2. Yavari, F., et al., Basic and Functional Effects of Transcranial Electrical Stimulation (tES) - An Introduction. Neuroscience & Biobehavioral Reviews, 2018. 85: p.81-92.
3. Berryhill, M.E., et al., Hits and Misses: Leveraging tDCS to Advance Cognitive Research. Frontiers in Psychology, 2014. 5. doi:10.3389/fpsyg.2014.00800.
4. Tremblay, S., et al., The Uncertain Outcome of Prefrontal tDCS. Brain Stimulation, 2014. 7(6): p.773-783.
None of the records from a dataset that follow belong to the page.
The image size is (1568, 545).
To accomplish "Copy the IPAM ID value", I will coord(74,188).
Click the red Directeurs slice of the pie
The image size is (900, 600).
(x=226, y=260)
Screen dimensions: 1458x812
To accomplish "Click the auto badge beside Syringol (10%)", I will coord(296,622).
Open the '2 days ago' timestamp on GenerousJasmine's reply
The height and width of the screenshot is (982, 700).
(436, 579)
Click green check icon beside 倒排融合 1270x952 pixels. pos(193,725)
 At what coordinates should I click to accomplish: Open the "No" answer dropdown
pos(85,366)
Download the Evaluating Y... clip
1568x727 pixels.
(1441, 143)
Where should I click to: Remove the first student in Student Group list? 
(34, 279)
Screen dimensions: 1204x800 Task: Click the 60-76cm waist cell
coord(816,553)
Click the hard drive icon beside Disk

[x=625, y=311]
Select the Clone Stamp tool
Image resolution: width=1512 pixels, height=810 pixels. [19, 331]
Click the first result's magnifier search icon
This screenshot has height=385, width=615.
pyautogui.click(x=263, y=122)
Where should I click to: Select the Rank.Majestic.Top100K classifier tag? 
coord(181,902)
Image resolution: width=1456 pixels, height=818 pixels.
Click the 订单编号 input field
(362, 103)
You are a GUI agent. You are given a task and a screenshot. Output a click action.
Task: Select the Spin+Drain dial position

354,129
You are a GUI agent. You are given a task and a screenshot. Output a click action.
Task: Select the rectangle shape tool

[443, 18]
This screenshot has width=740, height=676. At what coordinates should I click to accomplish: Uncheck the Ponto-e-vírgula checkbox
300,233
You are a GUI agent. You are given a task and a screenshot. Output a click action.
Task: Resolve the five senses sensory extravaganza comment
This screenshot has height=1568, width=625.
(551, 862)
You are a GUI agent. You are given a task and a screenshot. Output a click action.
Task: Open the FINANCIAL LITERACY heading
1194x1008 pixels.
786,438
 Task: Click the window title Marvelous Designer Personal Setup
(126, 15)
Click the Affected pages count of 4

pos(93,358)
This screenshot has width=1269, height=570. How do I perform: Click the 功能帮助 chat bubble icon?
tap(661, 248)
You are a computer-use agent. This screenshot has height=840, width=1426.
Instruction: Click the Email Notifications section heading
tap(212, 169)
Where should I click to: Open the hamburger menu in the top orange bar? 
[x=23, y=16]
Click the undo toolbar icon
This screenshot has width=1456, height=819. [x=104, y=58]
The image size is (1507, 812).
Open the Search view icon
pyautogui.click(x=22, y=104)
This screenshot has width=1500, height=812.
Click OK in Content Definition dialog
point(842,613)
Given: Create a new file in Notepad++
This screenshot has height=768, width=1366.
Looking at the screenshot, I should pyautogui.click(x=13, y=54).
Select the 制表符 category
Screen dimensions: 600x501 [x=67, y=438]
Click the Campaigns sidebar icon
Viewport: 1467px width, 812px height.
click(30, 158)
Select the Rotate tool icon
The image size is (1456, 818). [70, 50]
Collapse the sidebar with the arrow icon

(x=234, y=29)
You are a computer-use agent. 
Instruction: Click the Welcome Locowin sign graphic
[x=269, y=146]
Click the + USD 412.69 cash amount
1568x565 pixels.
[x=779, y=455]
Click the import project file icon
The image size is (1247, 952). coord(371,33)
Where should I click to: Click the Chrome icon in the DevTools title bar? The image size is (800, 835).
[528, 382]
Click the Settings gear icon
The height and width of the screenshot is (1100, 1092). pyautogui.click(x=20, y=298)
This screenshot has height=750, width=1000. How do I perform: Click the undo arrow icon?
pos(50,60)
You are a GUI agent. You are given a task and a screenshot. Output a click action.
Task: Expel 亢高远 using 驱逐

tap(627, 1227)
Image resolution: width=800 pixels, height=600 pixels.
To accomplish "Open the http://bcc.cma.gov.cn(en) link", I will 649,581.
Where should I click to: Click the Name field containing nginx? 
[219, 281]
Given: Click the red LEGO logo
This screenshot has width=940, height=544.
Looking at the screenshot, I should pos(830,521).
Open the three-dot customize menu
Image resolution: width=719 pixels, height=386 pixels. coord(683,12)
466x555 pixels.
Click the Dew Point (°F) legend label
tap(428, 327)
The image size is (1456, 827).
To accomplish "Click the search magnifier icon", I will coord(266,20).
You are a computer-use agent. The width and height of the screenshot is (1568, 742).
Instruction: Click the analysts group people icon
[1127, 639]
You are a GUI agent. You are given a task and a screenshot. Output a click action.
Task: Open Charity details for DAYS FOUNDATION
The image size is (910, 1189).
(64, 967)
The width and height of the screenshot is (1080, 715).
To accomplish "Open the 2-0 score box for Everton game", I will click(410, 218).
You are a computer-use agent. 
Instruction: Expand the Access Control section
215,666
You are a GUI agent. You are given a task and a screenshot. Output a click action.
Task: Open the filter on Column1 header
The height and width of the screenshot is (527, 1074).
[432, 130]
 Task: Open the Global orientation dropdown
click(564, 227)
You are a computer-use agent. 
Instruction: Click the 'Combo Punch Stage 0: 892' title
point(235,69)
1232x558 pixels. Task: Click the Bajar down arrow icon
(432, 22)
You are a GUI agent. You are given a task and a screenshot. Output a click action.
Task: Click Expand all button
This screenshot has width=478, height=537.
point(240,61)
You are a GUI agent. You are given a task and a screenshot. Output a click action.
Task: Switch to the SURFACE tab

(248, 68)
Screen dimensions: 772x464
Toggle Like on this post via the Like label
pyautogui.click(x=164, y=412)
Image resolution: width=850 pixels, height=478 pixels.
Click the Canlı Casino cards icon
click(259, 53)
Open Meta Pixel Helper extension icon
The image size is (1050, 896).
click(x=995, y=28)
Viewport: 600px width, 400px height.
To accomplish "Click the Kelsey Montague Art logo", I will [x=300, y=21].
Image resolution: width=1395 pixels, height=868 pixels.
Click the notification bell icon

5. Loo, C.K., et al., International Randomized-Controlled Trial of Transcranial Direct Current Stimulation in Depression. Brain Stimulation, 2018 11(1): p.125-133.
6. Sadleir, R.J., et al., Transcranial Direct Current Stimulation (tDCS) in a Realistic Head Model. NeuroImage, 2010. 51(4): p.1310-1318.
Figures
Fig.4: Typical distribution of current in cerebrospinal Fluid (CSF), gray matter (GM), and white matter (WM): (A),(B) without density compensation; (C),(D) normalized by tissue volume.